* What is asked
Copy out the following lines character for character, keeping their order and spacing unchanged.

# START OF Recorded information

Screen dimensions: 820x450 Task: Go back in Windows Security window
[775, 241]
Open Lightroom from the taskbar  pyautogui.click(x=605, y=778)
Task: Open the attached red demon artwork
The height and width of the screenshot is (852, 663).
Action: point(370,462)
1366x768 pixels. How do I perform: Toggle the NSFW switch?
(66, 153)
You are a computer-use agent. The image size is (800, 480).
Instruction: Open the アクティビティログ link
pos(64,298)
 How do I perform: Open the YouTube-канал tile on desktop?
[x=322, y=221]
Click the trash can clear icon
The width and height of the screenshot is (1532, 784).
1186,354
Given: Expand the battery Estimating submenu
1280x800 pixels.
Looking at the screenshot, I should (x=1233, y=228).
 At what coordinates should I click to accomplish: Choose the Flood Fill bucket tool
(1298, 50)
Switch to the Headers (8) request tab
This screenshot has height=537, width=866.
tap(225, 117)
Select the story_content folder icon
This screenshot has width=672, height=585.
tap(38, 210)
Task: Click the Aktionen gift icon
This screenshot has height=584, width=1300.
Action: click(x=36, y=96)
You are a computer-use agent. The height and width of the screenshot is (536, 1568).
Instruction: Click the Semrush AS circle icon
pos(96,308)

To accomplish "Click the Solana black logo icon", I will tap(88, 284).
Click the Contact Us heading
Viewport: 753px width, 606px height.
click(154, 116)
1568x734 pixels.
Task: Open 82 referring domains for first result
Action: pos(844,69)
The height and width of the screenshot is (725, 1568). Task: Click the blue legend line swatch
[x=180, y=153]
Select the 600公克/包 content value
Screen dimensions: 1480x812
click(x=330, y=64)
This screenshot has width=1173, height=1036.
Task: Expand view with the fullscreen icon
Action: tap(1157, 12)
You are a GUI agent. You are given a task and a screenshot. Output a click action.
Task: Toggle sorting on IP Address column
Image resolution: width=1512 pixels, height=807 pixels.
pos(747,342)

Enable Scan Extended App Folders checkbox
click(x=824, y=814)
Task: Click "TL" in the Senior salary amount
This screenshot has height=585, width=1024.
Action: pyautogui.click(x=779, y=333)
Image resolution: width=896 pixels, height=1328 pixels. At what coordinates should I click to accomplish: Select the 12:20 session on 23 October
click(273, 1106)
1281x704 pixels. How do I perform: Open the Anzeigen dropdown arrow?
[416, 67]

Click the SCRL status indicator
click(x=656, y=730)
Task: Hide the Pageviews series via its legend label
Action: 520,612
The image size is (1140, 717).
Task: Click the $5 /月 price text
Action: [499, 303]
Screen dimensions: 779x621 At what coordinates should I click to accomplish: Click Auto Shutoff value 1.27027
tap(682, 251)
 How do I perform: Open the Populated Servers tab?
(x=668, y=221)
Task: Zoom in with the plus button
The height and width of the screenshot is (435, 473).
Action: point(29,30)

# END OF Recorded information

* Complete response
Screen dimensions: 820x450 Task: Go back in Windows Security window
[775, 241]
Open Lightroom from the taskbar  pyautogui.click(x=605, y=778)
Task: Open the attached red demon artwork
The height and width of the screenshot is (852, 663).
Action: point(370,462)
1366x768 pixels. How do I perform: Toggle the NSFW switch?
(66, 153)
You are a computer-use agent. The image size is (800, 480).
Instruction: Open the アクティビティログ link
pos(64,298)
 How do I perform: Open the YouTube-канал tile on desktop?
[x=322, y=221]
Click the trash can clear icon
The width and height of the screenshot is (1532, 784).
1186,354
Given: Expand the battery Estimating submenu
1280x800 pixels.
Looking at the screenshot, I should (x=1233, y=228).
 At what coordinates should I click to accomplish: Choose the Flood Fill bucket tool
(1298, 50)
Switch to the Headers (8) request tab
This screenshot has height=537, width=866.
tap(225, 117)
Select the story_content folder icon
This screenshot has width=672, height=585.
tap(38, 210)
Task: Click the Aktionen gift icon
This screenshot has height=584, width=1300.
Action: click(x=36, y=96)
You are a computer-use agent. The height and width of the screenshot is (536, 1568).
Instruction: Click the Semrush AS circle icon
pos(96,308)

To accomplish "Click the Solana black logo icon", I will tap(88, 284).
Click the Contact Us heading
Viewport: 753px width, 606px height.
click(154, 116)
1568x734 pixels.
Task: Open 82 referring domains for first result
Action: pos(844,69)
The height and width of the screenshot is (725, 1568). Task: Click the blue legend line swatch
[x=180, y=153]
Select the 600公克/包 content value
Screen dimensions: 1480x812
click(x=330, y=64)
This screenshot has width=1173, height=1036.
Task: Expand view with the fullscreen icon
Action: tap(1157, 12)
You are a GUI agent. You are given a task and a screenshot. Output a click action.
Task: Toggle sorting on IP Address column
Image resolution: width=1512 pixels, height=807 pixels.
pos(747,342)

Enable Scan Extended App Folders checkbox
click(x=824, y=814)
Task: Click "TL" in the Senior salary amount
This screenshot has height=585, width=1024.
Action: pyautogui.click(x=779, y=333)
Image resolution: width=896 pixels, height=1328 pixels. At what coordinates should I click to accomplish: Select the 12:20 session on 23 October
click(273, 1106)
1281x704 pixels. How do I perform: Open the Anzeigen dropdown arrow?
[416, 67]

Click the SCRL status indicator
click(x=656, y=730)
Task: Hide the Pageviews series via its legend label
Action: 520,612
The image size is (1140, 717).
Task: Click the $5 /月 price text
Action: [499, 303]
Screen dimensions: 779x621 At what coordinates should I click to accomplish: Click Auto Shutoff value 1.27027
tap(682, 251)
 How do I perform: Open the Populated Servers tab?
(x=668, y=221)
Task: Zoom in with the plus button
The height and width of the screenshot is (435, 473).
Action: point(29,30)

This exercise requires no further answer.